### ENTRIES SUPPLIED
****

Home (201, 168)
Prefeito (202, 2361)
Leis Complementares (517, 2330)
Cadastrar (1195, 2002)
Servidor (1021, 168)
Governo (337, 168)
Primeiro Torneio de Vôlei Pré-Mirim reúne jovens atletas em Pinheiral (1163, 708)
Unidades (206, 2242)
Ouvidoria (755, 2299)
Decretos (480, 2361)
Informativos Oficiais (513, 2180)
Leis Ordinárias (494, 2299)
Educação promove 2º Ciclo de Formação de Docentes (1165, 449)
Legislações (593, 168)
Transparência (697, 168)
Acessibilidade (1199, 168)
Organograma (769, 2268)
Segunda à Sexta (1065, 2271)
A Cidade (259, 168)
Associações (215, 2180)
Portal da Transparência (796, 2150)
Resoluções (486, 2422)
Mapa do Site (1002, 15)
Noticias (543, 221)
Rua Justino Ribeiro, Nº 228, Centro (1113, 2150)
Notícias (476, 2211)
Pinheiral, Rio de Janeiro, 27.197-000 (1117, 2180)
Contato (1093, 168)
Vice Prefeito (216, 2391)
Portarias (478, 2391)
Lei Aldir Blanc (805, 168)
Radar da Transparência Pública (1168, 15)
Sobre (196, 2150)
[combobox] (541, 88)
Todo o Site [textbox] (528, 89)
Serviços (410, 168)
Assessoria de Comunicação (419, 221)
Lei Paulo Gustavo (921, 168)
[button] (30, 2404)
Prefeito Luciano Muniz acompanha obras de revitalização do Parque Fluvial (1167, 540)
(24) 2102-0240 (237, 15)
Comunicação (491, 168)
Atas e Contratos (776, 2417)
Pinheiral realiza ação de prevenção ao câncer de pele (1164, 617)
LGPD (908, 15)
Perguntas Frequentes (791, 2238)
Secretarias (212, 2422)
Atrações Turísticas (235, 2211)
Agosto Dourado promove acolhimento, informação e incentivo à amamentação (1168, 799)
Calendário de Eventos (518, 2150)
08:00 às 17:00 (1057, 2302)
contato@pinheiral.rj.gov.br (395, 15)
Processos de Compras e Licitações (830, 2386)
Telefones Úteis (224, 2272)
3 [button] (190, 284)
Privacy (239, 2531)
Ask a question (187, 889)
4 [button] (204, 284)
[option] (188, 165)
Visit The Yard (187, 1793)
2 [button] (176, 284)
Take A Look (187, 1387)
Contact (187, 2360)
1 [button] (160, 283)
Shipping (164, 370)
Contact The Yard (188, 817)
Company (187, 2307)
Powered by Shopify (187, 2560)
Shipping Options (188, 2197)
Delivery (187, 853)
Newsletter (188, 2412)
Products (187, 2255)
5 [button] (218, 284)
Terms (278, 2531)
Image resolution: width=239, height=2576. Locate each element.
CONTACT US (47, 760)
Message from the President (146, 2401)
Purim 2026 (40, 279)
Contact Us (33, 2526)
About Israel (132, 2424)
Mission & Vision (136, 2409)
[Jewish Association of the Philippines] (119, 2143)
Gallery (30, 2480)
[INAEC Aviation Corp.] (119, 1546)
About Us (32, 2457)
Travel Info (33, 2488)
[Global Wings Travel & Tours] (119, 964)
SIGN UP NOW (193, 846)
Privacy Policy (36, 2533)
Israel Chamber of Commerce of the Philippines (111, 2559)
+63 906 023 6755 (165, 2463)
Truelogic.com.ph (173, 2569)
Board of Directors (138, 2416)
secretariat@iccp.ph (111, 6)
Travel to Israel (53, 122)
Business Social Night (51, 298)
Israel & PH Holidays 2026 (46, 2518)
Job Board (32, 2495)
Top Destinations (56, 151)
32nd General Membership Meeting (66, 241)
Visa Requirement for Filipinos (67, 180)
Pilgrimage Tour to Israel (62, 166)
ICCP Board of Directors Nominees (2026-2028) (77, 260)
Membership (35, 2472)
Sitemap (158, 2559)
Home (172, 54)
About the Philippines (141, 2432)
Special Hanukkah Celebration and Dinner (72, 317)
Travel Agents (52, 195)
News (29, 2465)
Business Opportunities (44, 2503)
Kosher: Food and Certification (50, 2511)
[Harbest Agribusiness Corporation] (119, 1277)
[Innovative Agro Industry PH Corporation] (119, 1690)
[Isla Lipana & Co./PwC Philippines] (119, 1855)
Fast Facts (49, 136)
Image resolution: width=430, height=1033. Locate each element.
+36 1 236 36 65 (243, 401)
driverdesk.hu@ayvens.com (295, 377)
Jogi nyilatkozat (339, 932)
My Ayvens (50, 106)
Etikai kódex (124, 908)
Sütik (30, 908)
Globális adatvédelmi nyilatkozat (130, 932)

****

Working through the data above, find every line holding "Travel" and copy it.

### EXERCISE OUTPUT
Travel Info (33, 2488)
[Global Wings Travel & Tours] (119, 964)
Travel to Israel (53, 122)
Travel Agents (52, 195)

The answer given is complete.